The real estate magnate with mega investments in the metropolis, requested Sindh Chief Minister Murad Ali Shah to give him the authority to dispose off the trash piles. Bahria Town will initiate a cleanliness campaign in the city from Monday, he announced.
His offer was endorsed by the city mayor Mr. Wasim Akhtar, who said the business community was offering its help because the Sindh government has failed to do its job.
Addressing a press conference at the old Karachi Metropolitan Corporation (KMC) building, Akhtar and the chairmen of Central, Korangi and East District Municipal Corporations (DMC) announced they have agreed to seek legal action.
“We have written enough letters to the Sindh government. Now I won’t write any more letters nor will I ask for any meeting with the chief minister,” said Akhtar. The local government elections were held due to pressure from the courts so we will seek legal help to ensure delegation of powers too, he added.
The mayor’s 100-day cleanliness drive came to an end on Friday but with no visible improvements in the city, according to reports.
Akhtar blamed the Peoples Party-led Sindh government for curtailing his powers, and announced he will go to court.
“Had we been facilitated, we would have cleaned more than half of the city,” he said. Karachi remains dotted with garbage piles, he added.
According to reports, the most famous food street of the city, Burns Road, is still dotted with piles of garbage.
The cleanup campaign had kicked off in three districts of the city – Central, East and Korangi – where his party, the Muttahida Qaumi Movement (MQM), is in majority.
With the help of 284 loaders and 4,686 dumpers, the mayor said to have lifted 1 million tons of garbage from the backlog. Apart from this, he said that small and large nullahs of the city, such as, Gujjar Nullah, Neher-e-Khayyam and Mehmoodabad Nullah were also cleaned of garbage and encroachment.
Akhtar blamed the Sindh government of running Karachi the way a landlord runs his constituency. Multiple municipal agencies, such as the Sindh Solid Waste Management Board, Karachi Water and Sewage Board, Sindh Building Control Authority, Karachi Development Authority, Master Plan Development and Town Planning and Urban Transport and Mass Transit department, are placed under the Sindh government, he said.
“All revenue-generating departments have been taken away from the mayor’s office. Neither are you working yourself, neither letting us work,” he said.
“They think that if they don’t let the MQM work, the party will not get votes in the 2018 elections,” he added. “In 2018, we will get more votes.”
Meanwhile, at a hearing on the petition against garbage heaps, the Sindh High Court sought replies from the authorities concerned with clearing the trash and disbursing the required funds. The federal and provincial governments, Cantonment Board and other departments have been asked to submit a report within three weeks.
And, as Karachi drowns in garbage (reports Dawn), one woman has made it her mission to recycle and reuse industrial waste.
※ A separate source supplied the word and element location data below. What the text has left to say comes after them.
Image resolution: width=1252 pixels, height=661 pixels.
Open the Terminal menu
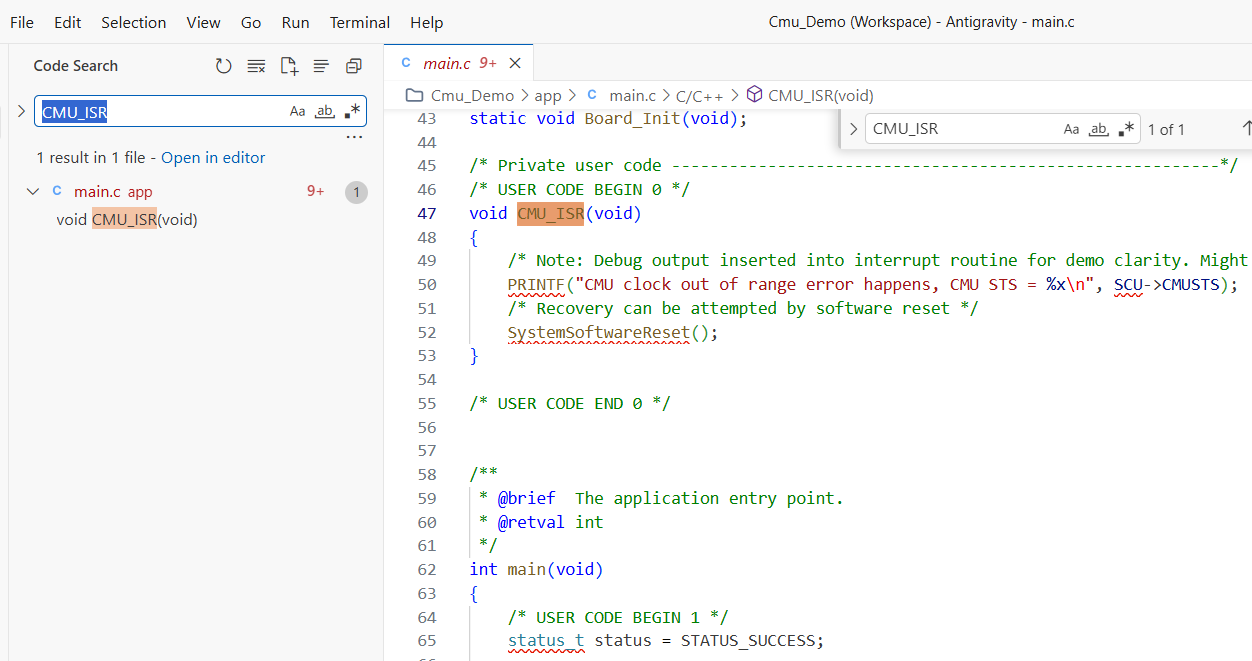359,22
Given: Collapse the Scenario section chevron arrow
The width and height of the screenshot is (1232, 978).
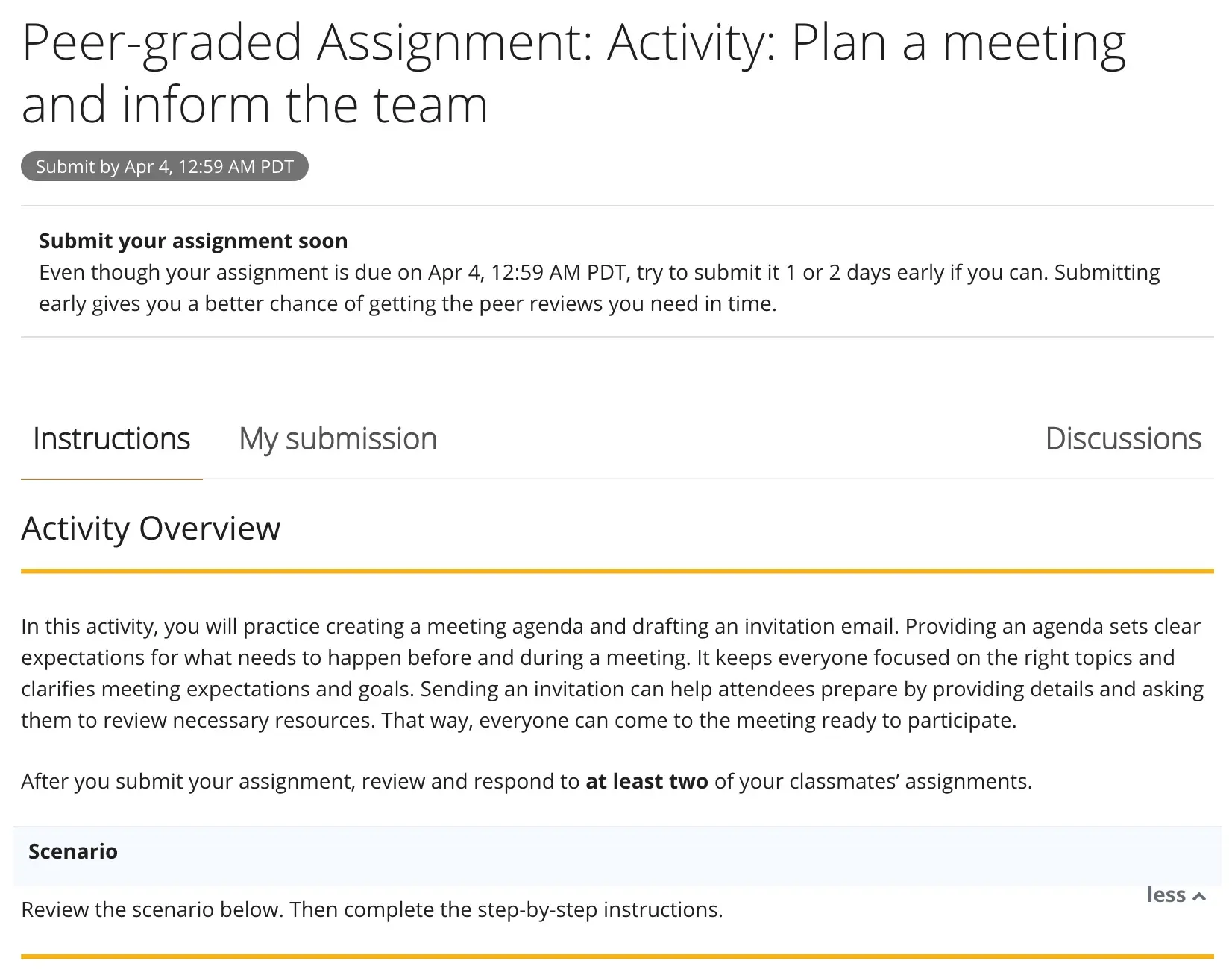Looking at the screenshot, I should 1199,897.
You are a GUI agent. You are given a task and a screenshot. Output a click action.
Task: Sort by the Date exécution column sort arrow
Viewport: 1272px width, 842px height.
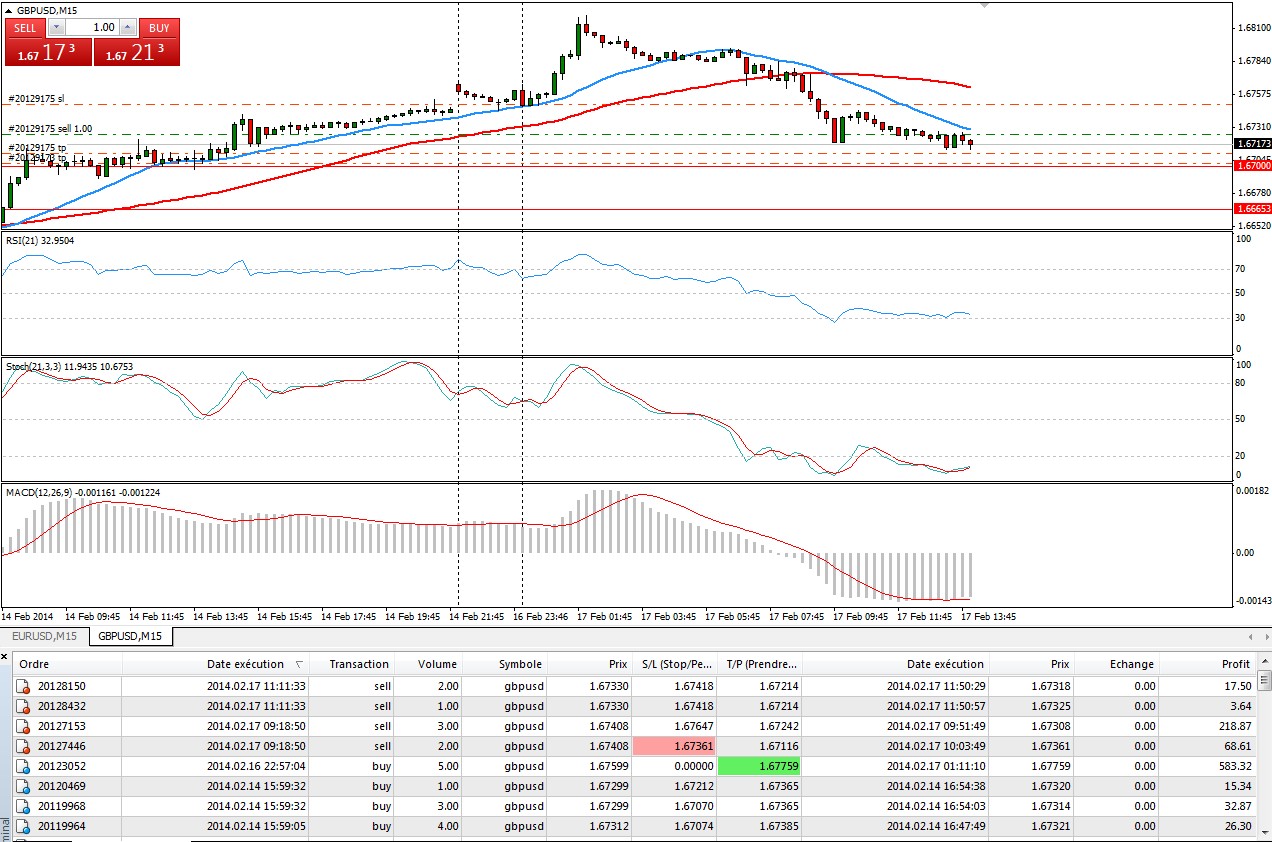point(302,664)
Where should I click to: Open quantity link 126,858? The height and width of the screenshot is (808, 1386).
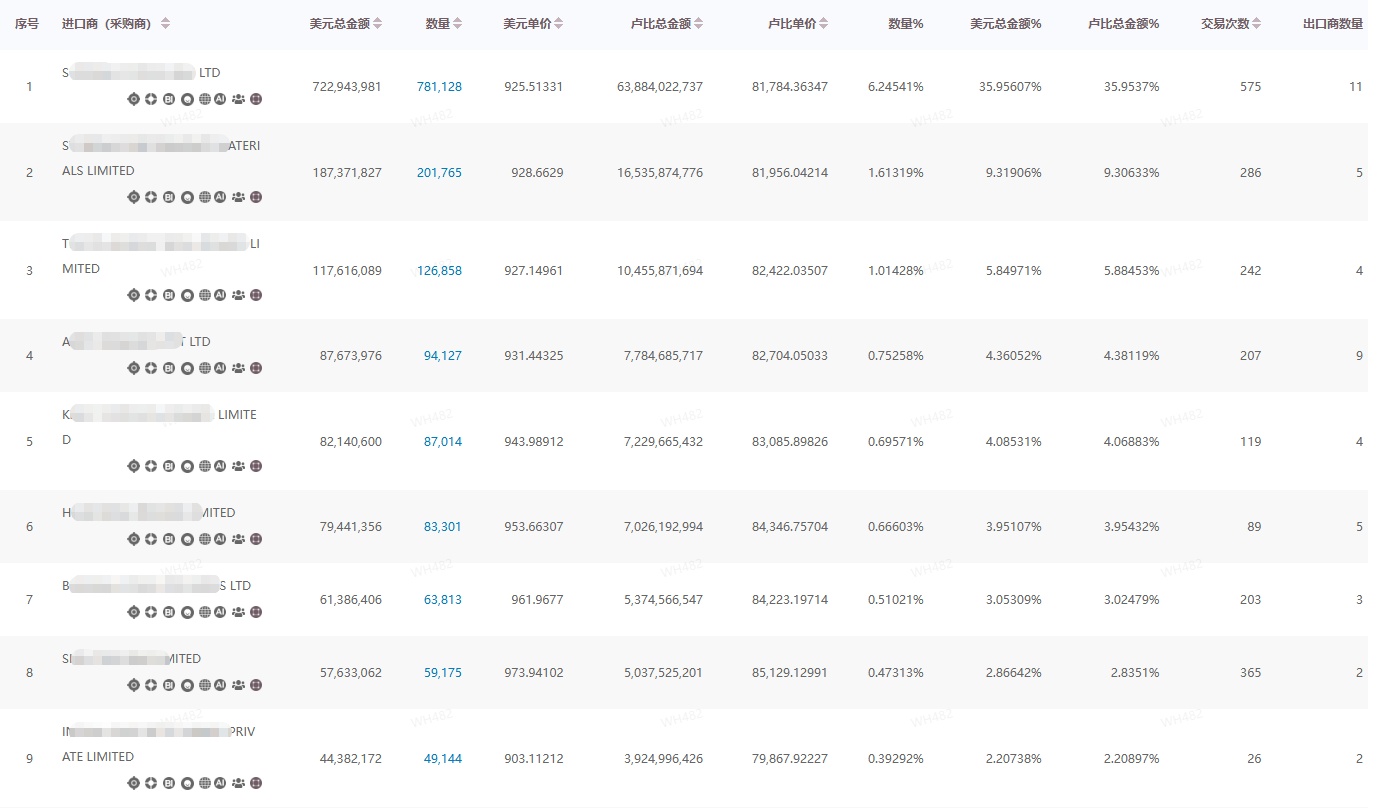click(x=439, y=271)
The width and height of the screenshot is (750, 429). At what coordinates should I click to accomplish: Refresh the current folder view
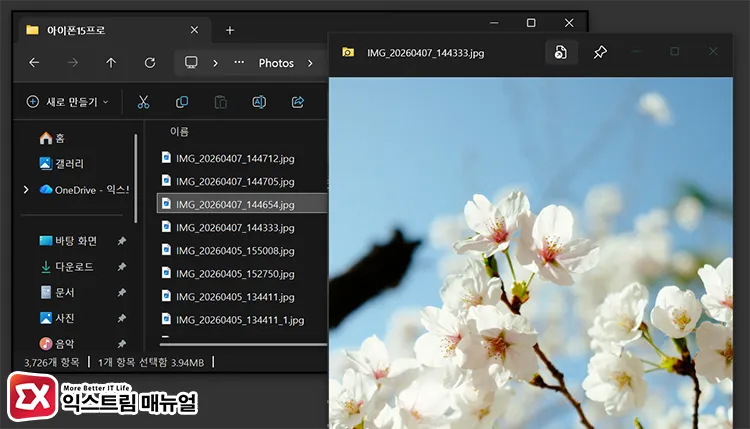point(150,63)
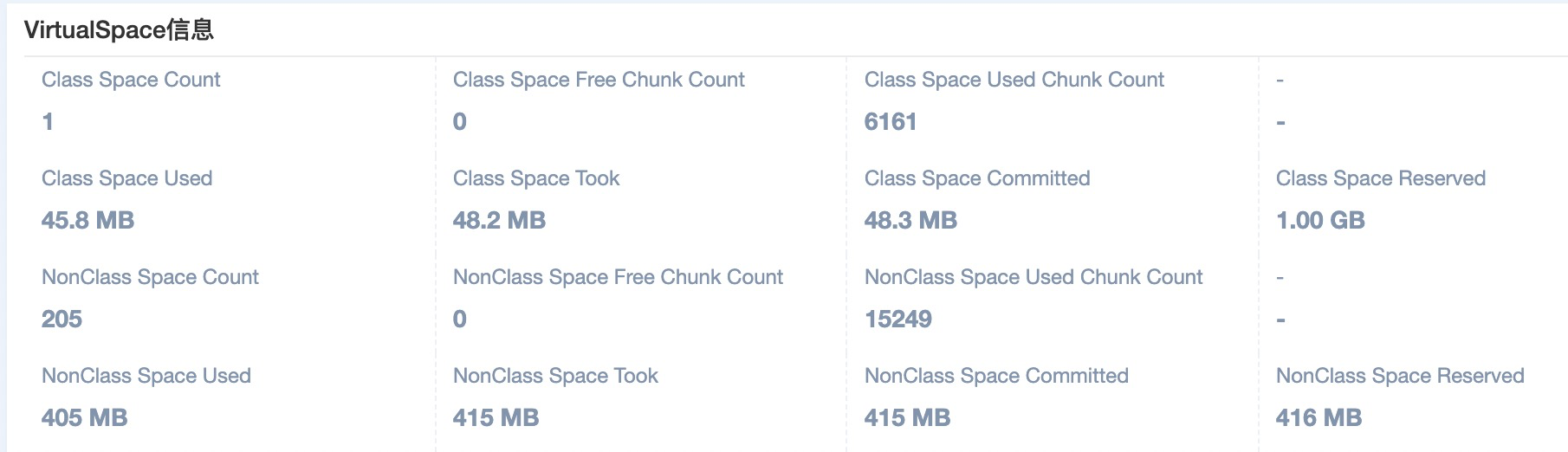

Nargis Latif’s idea is to create homes and furniture out of Karachi’s garbage . Her “Gul Bahao” project transforms plastic materials rejected by factories into bricks that can be made into low-cost shelters, furniture and pretty much anything else. The project is not only aimed at cleaning up garbage, but at reducing its output and prevent it from going up in smoke, which is the common practice of burning garbage.